Car, sur la toile de fond des hostilités diplomatiques, l'ombre de Saddam Hussein a presque disparu. L'inconvénient majeur d'une politique conduite contre Bush, c'est qu'elle sert directement les intérêts du président irakien.
Deux questions
Quelques-uns, en France, ne l'ont pas oublié, qui continuent à poser deux questions de fond :
- est-il logique que les relations franco-américaines et franco-européennes soient compromises par une politique qui revient, en somme, à protéger un dictateur ?
- la France, qui a su à merveille déconcerter les Etats-Unis, a-t-elle prévu une sortie de crise ?
Supposons que M. Bush renonce à la guerre ; la probabilité de cette hypothèse est à peu près nulle, ne serait-ce que parce qu'il dispose déjà de 200 000 hommes sur le terrain et que, s'il les rapatriait sans tirer un coup de feu, ce serait un désastre pour lui, pour les Américains et pour la sécurité des pays occidentaux. Il demeure que s'il y renonçait, il demanderait des comptes à tous ceux qui, de la France à la Russie, lui ont mis des bâtons dans les roues, avant de perdre les élections de 2004.

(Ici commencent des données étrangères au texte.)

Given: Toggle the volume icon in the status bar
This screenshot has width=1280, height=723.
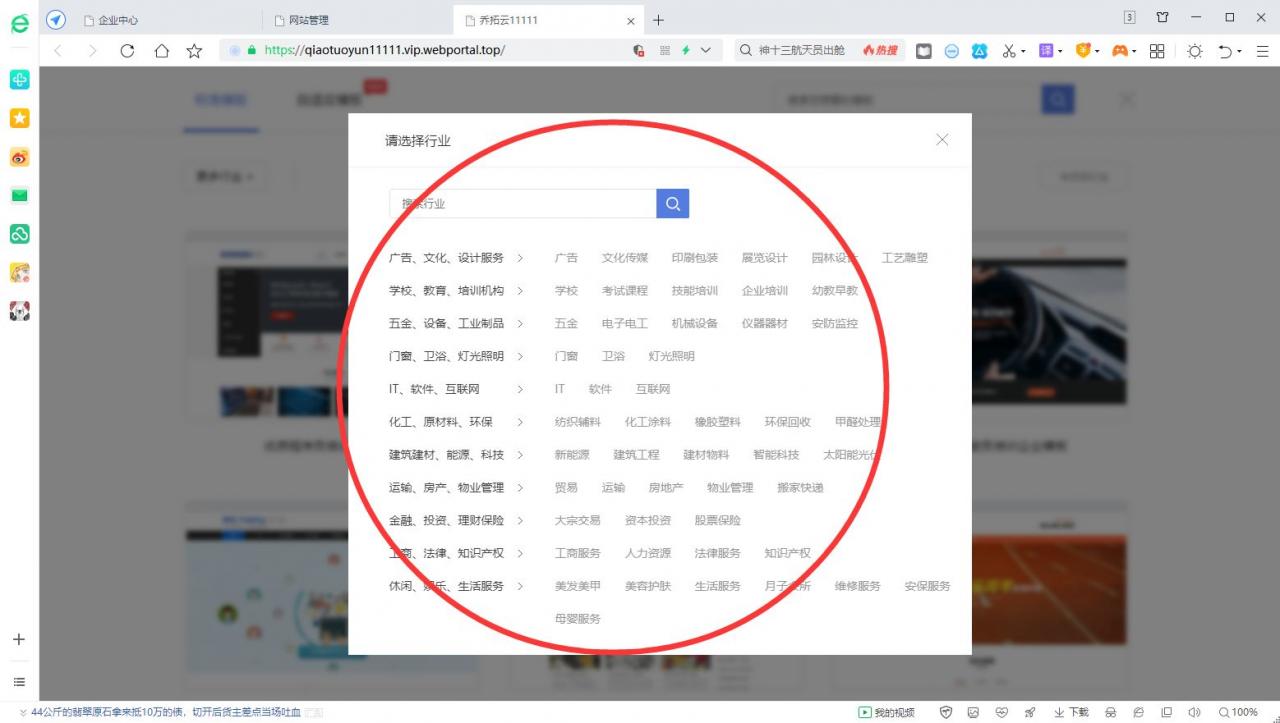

Si M. Bush va au bout de son projet, il révisera ses relations avec quelques-uns de ses alliés traditionnels, dont la France, il envisagera de quitter l'ONU, et l'incitera à aller se loger ailleurs qu'à New York avant qu'elle ne disparaisse corps et biens, et, pour chacun des gouvernements qui lui a manifesté son hostilité, il trouvera quelque mesure de rétorsion. Entre-temps, personne ne l'aura empêché d'envahir l'Irak.
On peut toujours se tromper, mais il semble bien que la montée en puissance d'une diplomatie française, décidément très combative prépare, à terme, une dégradation sérieuse de nos relations avec notre camp habituel. Mais bien sûr, nous serons les héros du monde arabe.